The cyber insurance market stands on the brink of becoming a “peak peril” capable of causing catastrophic losses to traditional reinsurance, industry experts warned during a panel discussion on Tuesday.

Ian Newman, the global head of cyber at Gallagher Re, said during ILS Bermuda Convergence 2025, held at the Hamilton Princess & Beach Club, that cyber becoming a peak peril was “only a matter of when, not if”, emphasising the staggering scale of potential future losses. The panel defined “peak peril” as an event that could cause “$30 billion to $50 billion worth of reinsurance damage” from a single cyberincident.

Despite widespread media attention around recent cyber events, the industry has not experienced the “really big one yet”, Mr Newman noted.

“It’s funny when I speak to people sure it’s happened already, like, no, [I tell them] it’s not actually happened,” he explained, pointing out that the largest industry loss to date was the 2017 NotPetya attack at $3.3 billion — far below peak peril territory.

Richard Gray, the head of third-party capital at Beazley, one of the world’s largest cyber underwriters, spoke about how his company pioneered the cyber catastrophe bond market in 2023.

Even high-profile incidents such as CrowdStrike, which dominated headlines last summer, resulted in industry losses of only “around a billion or so dollars”, Mr Gray observed.

During the panel, the speakers discussed the August cyberattack on Jaguar Land Rover, which shut down its systems for months and left the British car manufacturer’s plants and stores unable to operate.

Mr Newman highlighted: “You’ve got a very large company that didn’t buy cyber coverage, yet it’s been evidenced that their loss to a cyber event is as big as if it could be a fire. Indeed, if you think about an even bigger manufacturer, someone like a VW [Volkswagen], who have got multiple plants, actually, a cyberattack could be far greater for them, because it could hit multiple plants at the same time, so you don’t have the redundancies built in that you might do from traditional insurance.”

The panel also noted JLR’s inability to produce cars for months, with additional commentary from Mr Newman: “This is a very large organisation that, as you say, can’t produce the goods, and still can’t produce months later, and so that, I think, is a wake up call towards the world.

“JLR did not have cyber insurance.

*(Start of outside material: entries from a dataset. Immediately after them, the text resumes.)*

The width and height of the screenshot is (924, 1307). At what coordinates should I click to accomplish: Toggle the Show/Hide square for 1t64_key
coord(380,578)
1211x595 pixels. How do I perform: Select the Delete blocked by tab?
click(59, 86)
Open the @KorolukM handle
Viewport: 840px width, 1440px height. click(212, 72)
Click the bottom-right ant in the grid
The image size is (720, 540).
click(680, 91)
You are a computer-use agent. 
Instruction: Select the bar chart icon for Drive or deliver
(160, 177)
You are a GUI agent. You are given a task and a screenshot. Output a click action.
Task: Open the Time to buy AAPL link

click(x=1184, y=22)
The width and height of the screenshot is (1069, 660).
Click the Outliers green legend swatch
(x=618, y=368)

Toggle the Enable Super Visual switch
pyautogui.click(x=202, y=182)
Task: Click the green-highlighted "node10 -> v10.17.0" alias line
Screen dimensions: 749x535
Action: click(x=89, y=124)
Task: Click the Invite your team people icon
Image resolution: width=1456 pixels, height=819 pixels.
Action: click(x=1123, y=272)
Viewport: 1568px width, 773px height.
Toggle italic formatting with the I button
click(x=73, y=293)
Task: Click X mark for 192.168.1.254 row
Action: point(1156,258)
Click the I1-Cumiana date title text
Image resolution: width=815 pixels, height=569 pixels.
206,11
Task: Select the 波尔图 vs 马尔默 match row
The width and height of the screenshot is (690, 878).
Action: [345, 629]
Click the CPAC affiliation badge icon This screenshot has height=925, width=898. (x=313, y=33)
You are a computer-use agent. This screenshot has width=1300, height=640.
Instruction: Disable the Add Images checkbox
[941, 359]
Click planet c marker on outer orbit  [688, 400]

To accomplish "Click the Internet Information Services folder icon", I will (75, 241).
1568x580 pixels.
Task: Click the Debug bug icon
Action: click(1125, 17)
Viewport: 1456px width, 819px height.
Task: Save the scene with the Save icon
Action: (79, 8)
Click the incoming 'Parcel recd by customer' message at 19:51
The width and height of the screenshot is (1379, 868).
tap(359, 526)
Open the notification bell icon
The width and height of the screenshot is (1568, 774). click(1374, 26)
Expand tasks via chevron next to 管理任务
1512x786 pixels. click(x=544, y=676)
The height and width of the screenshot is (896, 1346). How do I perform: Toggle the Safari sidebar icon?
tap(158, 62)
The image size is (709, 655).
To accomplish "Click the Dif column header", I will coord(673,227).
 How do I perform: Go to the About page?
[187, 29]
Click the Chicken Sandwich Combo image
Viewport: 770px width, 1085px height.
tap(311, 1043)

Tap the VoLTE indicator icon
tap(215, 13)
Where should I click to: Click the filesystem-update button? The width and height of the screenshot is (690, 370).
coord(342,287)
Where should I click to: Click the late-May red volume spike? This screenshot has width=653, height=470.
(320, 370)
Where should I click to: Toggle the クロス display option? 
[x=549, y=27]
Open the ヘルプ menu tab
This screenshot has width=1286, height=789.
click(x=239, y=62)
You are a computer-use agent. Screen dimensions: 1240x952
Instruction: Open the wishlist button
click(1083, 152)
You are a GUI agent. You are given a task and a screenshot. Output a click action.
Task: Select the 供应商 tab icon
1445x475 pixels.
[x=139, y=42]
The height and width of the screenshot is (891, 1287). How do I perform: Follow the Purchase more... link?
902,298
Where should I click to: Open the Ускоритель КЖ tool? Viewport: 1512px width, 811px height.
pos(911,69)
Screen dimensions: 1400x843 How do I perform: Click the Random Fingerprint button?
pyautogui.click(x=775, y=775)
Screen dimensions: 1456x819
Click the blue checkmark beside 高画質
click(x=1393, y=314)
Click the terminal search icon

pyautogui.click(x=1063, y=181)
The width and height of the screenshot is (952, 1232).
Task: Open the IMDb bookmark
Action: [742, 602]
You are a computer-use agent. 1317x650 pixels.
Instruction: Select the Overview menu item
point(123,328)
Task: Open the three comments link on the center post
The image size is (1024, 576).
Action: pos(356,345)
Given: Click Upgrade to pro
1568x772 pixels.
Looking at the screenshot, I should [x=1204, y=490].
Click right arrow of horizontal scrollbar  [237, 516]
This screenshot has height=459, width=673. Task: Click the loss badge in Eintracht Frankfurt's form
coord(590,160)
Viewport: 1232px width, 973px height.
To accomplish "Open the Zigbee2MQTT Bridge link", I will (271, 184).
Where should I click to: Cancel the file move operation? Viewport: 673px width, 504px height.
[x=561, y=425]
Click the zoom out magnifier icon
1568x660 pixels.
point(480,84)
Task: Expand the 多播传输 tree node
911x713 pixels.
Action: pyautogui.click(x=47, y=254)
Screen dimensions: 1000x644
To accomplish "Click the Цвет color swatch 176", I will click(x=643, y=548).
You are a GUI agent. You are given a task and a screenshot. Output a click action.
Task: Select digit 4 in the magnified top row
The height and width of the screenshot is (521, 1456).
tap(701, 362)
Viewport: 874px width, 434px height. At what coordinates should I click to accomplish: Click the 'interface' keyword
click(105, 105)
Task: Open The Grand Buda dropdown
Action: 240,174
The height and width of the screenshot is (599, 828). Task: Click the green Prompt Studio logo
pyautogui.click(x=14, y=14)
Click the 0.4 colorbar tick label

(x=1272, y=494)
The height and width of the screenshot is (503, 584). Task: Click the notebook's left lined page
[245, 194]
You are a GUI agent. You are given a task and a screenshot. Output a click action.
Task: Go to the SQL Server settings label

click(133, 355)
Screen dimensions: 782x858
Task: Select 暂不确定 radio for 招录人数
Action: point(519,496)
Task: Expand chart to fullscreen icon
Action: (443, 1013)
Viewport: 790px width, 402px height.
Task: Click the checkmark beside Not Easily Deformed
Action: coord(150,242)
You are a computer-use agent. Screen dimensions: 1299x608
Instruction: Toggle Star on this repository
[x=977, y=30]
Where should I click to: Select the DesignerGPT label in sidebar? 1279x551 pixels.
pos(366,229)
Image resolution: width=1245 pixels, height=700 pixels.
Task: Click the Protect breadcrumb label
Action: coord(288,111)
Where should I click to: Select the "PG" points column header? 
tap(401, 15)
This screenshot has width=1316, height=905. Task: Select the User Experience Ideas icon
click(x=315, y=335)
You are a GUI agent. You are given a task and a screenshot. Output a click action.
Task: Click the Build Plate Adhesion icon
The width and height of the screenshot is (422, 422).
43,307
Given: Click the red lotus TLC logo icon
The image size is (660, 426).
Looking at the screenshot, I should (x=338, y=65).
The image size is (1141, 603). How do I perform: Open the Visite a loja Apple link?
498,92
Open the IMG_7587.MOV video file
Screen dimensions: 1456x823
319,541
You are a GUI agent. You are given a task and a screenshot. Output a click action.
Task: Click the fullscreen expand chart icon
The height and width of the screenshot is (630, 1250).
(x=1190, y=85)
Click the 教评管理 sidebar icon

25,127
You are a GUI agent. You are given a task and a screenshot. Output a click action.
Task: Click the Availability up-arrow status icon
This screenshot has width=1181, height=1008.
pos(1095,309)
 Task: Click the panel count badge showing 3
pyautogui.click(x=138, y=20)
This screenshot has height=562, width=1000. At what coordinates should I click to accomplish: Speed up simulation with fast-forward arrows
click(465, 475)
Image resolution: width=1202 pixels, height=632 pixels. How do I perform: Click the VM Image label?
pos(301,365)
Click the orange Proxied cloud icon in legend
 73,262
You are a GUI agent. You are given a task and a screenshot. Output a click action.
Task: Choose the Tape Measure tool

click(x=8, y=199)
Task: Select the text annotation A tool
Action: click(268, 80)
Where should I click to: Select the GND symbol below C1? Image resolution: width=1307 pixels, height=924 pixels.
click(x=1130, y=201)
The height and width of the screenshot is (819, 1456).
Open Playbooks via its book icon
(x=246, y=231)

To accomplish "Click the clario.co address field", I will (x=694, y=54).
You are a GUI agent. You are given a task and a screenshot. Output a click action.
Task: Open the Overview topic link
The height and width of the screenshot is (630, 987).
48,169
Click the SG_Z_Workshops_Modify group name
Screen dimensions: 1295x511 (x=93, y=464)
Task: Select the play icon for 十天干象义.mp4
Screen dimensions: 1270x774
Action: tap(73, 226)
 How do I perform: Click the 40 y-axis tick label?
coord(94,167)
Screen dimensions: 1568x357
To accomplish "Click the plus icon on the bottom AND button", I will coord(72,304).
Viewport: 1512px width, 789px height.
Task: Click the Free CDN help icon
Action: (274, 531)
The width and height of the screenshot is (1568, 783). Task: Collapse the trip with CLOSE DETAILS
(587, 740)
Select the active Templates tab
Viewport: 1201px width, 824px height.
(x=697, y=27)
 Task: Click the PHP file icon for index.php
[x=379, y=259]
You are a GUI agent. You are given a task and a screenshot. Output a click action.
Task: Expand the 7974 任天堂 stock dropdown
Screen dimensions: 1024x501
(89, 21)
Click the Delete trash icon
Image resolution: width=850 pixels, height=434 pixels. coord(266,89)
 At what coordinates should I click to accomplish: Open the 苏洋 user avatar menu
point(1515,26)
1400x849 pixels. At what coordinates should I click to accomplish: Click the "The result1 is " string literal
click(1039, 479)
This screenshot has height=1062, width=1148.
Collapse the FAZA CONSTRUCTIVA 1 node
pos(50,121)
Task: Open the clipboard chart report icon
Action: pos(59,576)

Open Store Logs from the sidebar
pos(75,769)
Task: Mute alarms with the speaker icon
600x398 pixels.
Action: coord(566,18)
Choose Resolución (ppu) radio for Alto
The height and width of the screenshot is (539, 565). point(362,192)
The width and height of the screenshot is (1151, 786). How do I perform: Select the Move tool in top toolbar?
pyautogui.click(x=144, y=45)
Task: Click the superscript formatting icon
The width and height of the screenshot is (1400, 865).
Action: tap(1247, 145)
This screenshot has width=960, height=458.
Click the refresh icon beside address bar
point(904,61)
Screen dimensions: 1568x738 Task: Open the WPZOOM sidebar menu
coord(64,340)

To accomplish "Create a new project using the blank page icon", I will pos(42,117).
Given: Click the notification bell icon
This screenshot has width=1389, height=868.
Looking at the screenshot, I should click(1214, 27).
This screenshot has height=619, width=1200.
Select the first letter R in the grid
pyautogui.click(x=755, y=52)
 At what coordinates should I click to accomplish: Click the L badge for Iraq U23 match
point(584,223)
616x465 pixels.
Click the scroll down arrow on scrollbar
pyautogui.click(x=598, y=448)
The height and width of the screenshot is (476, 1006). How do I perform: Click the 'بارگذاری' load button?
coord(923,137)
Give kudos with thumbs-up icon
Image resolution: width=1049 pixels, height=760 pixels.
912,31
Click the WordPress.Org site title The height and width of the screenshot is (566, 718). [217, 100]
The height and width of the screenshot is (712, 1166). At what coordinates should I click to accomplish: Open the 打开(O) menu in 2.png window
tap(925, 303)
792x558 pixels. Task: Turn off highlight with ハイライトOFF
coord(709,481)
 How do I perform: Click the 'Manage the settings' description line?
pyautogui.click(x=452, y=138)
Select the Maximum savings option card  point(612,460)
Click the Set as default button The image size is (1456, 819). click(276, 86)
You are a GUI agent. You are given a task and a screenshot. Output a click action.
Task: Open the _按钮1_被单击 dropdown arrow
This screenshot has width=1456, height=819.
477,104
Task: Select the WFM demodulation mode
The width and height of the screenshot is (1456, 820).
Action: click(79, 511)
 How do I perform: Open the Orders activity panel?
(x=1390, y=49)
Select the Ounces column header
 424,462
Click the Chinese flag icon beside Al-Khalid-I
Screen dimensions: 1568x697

They could have, and they didn’t.”

The panel emphasised the broader consequences — how the British Government had to backstop loans to keep JLR’s supply chain afloat and the existential risks for company leadership when such attacks happen.

Brittany Baker, the head of solution consulting and ILS at CyberCube, discussed how the WannaCry attack in 2017 could have been far more devastating if not for a stroke of luck. “Someone stumbled upon the kill switch within hours of this attack happening,” she noted, pointing out that this simple piece of code effectively stopped the ransomware’s spread.

Ms Baker explained: “If that kill switch didn’t exist, or we just didn’t find it fast enough, now we’re looking at $4.5 billion to $7.5 billion [in losses].”

In other words, “small changes” in either attackers’ methods or defenders’ response could turn a headline-grabbing event into a truly catastrophic loss for the insurance industry.

The panel's consensus: while cyber has not yet reached peak peril status, it is inevitable that cyber will eventually stress traditional reinsurance balance sheets and call for alternative capital solutions to support the market.